Please note that the trials team cannot give individuals clinical advice. Patients and their families should contact their treating physician to discuss trials for which they may be eligible

Chief Investigator: Dr Julia Chisholm
Coordinating Sponsor: University of Birmingham
Funders: Bayer and CRUK (Cancer Research UK)
Disease Site: Muscle
Trial Type: Open, randomised, multicentre, international
Status: Open
UKCRN Study ID: 42490
Open to new sites? Yes
Recruitment start date: September 2019
Anticipated Recruitment end date: September 2027
CRCTU Trial Management Team: Children's Cancer Trials Team
Trial E-mail Address: farrms@trials.bham.ac.uk

 

Medical imaging plays a crucial role in the care of Rhabdomyosarcoma (RMS). Imaging can play a role in detecting the tumour, determining how far it has spread, monitoring treatment progress, and follow-up after treatment.

The FaR-RMS study includes two imaging studies that evaluate different medical imaging techniques to improve patient care.

Traditionally, doctors have measured tumour shrinkage after chemotherapy to assess treatment response. However, research shows this is not a reliable way to predict long-term outcomes. Therefore, it is not possible to change to a different therapy based on tumour size changes. This means that, because researchers can evaluate new treatments only by measuring how long patients remain disease-free or survive after treatment, clinical trials take many years to enrol enough patients and collect follow-up data to determine whether new treatments actually work.

The FaR-RMS trial is testing whether two types of modern imaging can predict treatment success much earlier:

• FDG-PET study
• Diffusion-weighted MRI study

FDG-PET Study:

This technique measures the amount of radioactive glucose absorbed by the tumour at diagnosis and after three cycles of chemotherapy. Tumour cells are cells which grow and multiply when they shouldn’t. This requires a lot of sugar. When chemotherapy works, we expect the tumour to absorb less radioactive sugar as the tumour cells become less vital.
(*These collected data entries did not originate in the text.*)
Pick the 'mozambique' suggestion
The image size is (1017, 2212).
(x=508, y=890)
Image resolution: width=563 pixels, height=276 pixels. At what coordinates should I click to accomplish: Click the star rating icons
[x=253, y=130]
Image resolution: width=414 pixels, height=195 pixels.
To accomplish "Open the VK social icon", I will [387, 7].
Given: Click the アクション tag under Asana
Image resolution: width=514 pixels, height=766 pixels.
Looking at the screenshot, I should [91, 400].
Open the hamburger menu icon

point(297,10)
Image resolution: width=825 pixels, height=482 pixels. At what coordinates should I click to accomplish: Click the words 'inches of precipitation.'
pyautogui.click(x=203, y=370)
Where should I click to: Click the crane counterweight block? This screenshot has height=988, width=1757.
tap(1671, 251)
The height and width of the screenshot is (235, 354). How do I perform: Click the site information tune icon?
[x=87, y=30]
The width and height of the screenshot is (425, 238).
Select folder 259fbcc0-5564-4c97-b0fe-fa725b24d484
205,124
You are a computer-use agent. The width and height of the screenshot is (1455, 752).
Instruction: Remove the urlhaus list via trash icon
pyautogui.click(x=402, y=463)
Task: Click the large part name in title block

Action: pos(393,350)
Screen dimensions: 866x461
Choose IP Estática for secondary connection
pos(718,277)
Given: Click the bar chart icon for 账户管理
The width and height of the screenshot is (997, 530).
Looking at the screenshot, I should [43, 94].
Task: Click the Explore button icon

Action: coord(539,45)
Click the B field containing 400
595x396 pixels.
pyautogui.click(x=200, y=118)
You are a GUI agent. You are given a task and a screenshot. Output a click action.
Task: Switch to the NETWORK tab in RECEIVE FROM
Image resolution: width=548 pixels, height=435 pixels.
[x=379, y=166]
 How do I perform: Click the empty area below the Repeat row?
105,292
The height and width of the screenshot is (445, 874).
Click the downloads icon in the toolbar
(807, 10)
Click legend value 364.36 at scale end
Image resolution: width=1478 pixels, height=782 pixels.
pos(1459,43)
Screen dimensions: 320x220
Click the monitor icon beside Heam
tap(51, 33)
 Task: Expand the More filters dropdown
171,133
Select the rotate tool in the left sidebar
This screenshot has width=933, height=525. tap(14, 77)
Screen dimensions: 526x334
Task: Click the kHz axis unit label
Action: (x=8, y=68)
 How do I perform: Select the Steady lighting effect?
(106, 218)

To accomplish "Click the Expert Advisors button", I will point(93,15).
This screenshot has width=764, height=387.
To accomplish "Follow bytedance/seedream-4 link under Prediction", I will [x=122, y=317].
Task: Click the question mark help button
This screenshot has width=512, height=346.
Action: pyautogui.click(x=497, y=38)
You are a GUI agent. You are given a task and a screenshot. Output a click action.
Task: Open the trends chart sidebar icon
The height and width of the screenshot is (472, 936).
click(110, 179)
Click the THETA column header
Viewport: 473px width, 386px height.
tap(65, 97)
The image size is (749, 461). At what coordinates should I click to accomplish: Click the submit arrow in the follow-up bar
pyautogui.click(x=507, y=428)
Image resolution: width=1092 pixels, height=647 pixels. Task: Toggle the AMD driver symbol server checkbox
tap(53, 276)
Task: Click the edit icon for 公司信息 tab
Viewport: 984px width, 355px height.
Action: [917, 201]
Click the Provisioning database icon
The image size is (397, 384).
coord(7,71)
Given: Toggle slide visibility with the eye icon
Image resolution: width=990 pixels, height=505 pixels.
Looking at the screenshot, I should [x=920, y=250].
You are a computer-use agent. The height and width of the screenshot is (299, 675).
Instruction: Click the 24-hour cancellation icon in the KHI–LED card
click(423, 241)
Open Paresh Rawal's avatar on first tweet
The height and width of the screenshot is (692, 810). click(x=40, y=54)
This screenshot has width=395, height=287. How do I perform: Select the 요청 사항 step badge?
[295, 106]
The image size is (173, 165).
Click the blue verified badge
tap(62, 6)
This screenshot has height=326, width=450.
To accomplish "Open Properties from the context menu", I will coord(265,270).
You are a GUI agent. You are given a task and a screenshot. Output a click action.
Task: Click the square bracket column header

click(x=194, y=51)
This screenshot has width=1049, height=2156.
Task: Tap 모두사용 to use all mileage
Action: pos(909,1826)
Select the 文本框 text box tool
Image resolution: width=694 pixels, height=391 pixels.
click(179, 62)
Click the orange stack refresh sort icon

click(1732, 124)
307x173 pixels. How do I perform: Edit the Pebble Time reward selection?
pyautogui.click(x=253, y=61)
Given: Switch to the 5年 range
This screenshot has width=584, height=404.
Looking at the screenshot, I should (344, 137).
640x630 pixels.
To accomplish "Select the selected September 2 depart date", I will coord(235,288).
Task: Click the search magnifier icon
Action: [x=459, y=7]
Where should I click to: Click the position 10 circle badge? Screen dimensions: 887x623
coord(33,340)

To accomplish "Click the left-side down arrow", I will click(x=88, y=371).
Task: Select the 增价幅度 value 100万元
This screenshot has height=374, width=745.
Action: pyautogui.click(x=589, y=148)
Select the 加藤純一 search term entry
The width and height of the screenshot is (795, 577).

Diffusion-weighted MRI Study:

This method looks at how water molecules move through tumour tissue at diagnosis and after three cycles of chemotherapy. When chemotherapy works, and the tumour cells break down, we expect water molecules to move more freely through the tissue.

What makes these studies special is that imaging data from different hospitals around the world will be collected and analysed in one central location. This allows for better quality control and more precise computer analysis. We have created detailed guidelines to ensure that all participating hospitals perform the scans consistently. This is especially important since rhabdomyosarcoma is a rare cancer.

Our goal:

The goal for both the FDG-PET and diffusion-weighted MRI studies is to develop new imaging techniques to determine whether treatments for rhabdomyosarcoma are working. First, to help doctors make better treatment decisions at an earlier stage of the disease, and second, to speed up the development of new therapies.